-- Available data start --

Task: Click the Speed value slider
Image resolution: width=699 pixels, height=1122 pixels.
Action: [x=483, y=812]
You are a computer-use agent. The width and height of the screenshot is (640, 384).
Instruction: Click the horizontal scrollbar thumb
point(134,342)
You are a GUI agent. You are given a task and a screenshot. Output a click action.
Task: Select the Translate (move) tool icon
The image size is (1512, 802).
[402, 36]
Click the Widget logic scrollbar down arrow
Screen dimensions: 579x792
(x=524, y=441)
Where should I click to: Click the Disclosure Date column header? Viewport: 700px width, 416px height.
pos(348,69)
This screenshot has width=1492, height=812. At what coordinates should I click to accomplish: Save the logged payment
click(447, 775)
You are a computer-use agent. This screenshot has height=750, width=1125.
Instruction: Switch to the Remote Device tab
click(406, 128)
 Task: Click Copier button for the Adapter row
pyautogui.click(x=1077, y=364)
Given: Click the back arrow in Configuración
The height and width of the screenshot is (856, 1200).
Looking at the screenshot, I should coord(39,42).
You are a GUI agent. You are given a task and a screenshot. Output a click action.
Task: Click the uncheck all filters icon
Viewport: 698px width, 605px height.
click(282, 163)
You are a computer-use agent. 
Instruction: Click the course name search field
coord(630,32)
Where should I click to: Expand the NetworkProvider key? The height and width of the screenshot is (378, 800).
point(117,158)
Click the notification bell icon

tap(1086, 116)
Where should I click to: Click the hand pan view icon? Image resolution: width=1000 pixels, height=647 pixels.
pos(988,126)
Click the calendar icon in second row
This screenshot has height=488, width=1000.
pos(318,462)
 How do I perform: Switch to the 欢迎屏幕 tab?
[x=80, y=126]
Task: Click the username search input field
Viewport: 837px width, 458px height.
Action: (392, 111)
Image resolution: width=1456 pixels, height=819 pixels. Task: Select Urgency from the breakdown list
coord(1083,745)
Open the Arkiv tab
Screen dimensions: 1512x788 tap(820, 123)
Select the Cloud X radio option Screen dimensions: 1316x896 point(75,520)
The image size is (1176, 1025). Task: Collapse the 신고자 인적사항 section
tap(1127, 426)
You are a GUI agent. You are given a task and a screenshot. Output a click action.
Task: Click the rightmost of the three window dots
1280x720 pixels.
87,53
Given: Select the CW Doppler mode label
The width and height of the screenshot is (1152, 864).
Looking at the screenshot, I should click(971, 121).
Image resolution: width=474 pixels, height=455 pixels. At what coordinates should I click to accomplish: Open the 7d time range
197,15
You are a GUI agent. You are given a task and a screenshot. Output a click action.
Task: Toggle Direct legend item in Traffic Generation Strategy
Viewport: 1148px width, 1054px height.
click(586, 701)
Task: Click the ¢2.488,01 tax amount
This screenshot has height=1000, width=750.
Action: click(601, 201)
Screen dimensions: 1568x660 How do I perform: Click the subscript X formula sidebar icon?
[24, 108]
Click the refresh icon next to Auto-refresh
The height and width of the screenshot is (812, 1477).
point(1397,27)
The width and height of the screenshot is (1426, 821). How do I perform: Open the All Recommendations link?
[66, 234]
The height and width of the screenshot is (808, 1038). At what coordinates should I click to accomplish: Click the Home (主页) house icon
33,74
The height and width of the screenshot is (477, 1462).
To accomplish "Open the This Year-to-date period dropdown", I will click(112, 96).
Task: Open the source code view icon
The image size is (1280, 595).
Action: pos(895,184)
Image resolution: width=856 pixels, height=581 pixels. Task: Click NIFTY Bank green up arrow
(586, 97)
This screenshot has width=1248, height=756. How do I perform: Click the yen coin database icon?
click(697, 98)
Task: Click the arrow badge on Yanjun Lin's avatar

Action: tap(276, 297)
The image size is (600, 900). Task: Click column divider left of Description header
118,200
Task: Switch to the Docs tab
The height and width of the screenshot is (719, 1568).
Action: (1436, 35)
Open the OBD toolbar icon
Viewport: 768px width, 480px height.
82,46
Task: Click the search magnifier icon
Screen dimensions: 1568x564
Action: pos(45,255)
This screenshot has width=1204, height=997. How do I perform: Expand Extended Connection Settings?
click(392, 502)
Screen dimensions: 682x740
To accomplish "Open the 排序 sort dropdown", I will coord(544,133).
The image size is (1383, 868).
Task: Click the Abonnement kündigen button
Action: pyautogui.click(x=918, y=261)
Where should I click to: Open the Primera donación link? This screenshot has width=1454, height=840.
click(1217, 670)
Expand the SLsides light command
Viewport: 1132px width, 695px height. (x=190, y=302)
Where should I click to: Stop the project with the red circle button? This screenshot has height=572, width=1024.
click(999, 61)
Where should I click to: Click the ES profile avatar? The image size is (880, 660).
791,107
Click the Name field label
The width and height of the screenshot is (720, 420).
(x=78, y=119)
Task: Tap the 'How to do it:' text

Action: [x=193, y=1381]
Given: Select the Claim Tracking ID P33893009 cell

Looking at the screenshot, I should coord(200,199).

-- Available data end --

** The request **
Copy the records word for word, beginning at their first line and continuing through the line that contains "pyautogui.click(x=1077, y=364)".

** Answer for this exercise **
Task: Click the Speed value slider
Image resolution: width=699 pixels, height=1122 pixels.
Action: [x=483, y=812]
You are a computer-use agent. The width and height of the screenshot is (640, 384).
Instruction: Click the horizontal scrollbar thumb
point(134,342)
You are a GUI agent. You are given a task and a screenshot. Output a click action.
Task: Select the Translate (move) tool icon
The image size is (1512, 802).
[402, 36]
Click the Widget logic scrollbar down arrow
Screen dimensions: 579x792
(x=524, y=441)
Where should I click to: Click the Disclosure Date column header? Viewport: 700px width, 416px height.
pos(348,69)
This screenshot has width=1492, height=812. At what coordinates should I click to accomplish: Save the logged payment
click(447, 775)
You are a computer-use agent. This screenshot has height=750, width=1125.
Instruction: Switch to the Remote Device tab
click(406, 128)
 Task: Click Copier button for the Adapter row
pyautogui.click(x=1077, y=364)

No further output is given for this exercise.